Yeah that isn't a solution.  So the attacker simply DDOS the centralized point (or few points) of failure.

Still you seem to gloss over the fact that validating a block takes a non zero time.  Most of the delay isn't actual propogation delay it is validation delay.


For example time zero your node is notified (either directly or through so easy to take down centralized MBR what has to happen before you validate the block and begin work on a new one.
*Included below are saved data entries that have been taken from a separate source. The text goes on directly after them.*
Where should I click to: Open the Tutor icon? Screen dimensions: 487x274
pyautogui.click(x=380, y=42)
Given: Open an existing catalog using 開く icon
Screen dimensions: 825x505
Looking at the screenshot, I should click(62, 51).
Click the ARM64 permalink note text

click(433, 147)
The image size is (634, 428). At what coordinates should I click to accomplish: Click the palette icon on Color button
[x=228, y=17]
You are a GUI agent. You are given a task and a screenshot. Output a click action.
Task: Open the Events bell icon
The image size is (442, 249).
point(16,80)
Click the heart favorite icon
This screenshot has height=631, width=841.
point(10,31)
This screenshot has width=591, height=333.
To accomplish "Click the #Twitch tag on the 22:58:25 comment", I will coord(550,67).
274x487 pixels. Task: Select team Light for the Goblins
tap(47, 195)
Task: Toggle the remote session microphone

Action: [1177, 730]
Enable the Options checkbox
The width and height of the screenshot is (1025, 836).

1 ) You must receive the list of transactions in the block (this could be modified to a list of tx hashes to be more efficient)
1a) If protocol sends tx hashes you will need to query peers for missing txs.
2 ) You must validate that each tx is valid which means
a) the inputs are unspent outputs (lookup/locate the referenced prior tx output in the UXTO)
 b) the tx is properly formed. no invalid structure, parsing issues.
 c) pub key for each input matches the pubkey hash of the prior unspent output (i.e. hash the pubkey and match to prior output pubkey hash)
d) for each input compute the simplifed tx form, the simplified tx hash and validate the signature.  
 e) verify that the sum of inputs exceeds the sum of the outputs.  note the difference between sum of inputs and outputs.
 f) parse and verify the tx output script is valid.
3 ) compute the merkle tree and merkle root hash (which involves 2n-1 hashes)
4 ) validate the coinbase value is correct (coinbase should be <= computed subsidy based on blockheight + sum of all tx fees in 2a)
5 ) validate the timestamp is within 2 hours of mean network time.
6 ) validate the prior blockhash in header refers to a known block
6a) if prior blockhash is unknown query peers for the block in question (and perform all the steps in this process on that block)
7 ) validate that difficulty & version is correct
8 ) compute blockhash and ensure it meets difficulty target

Even given infinite bandwidth and all miners having all other miners as a peer, this process takes a non-zero amount of time.  The most time sensitive elements are indicated in bold.  The single largest by time is the validating of all input tx signatures due to the fact that it is 1 ECDSA sig validation (relatively slow process) per input in the block. 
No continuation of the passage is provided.